# Task objective
Using the data below, report how many lines hold the word "label". Include nothing else in the reply.

# Input records
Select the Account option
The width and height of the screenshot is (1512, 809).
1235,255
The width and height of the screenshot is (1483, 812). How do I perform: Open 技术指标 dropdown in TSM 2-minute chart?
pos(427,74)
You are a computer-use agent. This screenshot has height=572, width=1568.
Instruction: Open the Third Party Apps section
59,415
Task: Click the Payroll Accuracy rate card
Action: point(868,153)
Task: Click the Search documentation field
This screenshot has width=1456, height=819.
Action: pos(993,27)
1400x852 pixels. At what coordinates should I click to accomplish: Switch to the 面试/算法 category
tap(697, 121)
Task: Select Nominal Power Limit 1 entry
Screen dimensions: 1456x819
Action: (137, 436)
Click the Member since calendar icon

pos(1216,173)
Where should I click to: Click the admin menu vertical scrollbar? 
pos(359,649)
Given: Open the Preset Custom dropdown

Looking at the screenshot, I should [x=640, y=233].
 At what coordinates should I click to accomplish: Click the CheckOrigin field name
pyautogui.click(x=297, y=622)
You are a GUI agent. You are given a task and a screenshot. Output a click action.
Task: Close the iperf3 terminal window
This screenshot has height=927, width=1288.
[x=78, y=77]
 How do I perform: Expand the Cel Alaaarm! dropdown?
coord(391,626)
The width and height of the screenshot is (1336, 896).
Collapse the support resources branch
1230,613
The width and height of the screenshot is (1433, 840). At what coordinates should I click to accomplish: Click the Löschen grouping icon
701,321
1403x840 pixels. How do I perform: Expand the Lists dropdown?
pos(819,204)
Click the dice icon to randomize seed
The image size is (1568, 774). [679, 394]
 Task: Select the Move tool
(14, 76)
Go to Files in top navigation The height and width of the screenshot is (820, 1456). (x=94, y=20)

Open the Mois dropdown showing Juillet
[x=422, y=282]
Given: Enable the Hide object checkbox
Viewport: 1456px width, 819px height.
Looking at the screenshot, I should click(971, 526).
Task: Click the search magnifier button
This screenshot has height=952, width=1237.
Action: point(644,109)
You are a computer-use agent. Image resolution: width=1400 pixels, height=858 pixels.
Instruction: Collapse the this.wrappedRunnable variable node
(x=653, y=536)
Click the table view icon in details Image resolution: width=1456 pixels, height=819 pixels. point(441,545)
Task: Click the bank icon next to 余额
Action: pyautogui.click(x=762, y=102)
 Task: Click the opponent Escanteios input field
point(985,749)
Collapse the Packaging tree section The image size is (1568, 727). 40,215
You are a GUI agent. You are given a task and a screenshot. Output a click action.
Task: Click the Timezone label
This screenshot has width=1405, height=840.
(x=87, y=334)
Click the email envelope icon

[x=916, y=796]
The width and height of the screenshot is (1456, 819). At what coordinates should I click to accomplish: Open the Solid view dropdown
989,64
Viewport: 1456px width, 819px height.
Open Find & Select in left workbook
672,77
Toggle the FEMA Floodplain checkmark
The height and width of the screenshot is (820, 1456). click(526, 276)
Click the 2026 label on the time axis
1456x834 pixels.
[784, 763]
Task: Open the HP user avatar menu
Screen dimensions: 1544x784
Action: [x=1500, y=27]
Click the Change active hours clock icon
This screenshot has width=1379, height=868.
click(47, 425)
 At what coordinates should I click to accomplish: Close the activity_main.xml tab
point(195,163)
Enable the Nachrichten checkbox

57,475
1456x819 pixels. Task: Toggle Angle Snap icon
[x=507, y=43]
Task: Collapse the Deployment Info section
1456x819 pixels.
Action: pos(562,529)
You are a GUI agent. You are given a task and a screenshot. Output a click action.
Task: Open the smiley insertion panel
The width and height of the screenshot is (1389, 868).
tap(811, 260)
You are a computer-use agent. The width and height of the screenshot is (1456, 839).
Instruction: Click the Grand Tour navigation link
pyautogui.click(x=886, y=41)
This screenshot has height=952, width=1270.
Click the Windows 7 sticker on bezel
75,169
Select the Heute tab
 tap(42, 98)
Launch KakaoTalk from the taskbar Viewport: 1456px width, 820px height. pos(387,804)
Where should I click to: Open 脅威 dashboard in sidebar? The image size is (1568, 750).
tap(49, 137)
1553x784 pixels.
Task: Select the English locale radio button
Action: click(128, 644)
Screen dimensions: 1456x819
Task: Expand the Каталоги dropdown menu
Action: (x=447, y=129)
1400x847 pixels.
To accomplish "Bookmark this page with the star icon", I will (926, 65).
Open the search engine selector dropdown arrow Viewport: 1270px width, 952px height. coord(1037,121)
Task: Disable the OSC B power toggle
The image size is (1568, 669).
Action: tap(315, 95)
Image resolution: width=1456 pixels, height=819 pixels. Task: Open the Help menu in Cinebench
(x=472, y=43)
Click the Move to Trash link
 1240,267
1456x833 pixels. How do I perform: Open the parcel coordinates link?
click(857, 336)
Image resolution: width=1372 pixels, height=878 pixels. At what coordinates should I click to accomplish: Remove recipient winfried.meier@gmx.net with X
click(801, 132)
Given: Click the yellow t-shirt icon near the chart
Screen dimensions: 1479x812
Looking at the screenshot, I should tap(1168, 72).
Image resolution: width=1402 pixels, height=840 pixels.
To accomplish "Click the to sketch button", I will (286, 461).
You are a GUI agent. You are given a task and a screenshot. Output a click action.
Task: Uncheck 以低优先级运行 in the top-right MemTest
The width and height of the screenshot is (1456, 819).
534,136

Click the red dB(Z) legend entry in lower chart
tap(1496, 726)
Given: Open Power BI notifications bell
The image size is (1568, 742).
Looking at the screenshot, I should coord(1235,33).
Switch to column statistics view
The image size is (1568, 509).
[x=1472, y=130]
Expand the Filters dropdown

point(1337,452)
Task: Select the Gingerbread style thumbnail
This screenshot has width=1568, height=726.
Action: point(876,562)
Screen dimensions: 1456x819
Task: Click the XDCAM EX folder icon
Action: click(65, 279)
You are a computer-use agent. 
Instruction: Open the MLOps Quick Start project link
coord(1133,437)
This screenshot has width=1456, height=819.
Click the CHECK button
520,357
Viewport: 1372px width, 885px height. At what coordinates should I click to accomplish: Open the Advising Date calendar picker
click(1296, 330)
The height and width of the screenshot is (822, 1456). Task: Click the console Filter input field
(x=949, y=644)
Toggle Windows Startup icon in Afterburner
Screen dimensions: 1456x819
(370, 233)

# Result for this exercise
2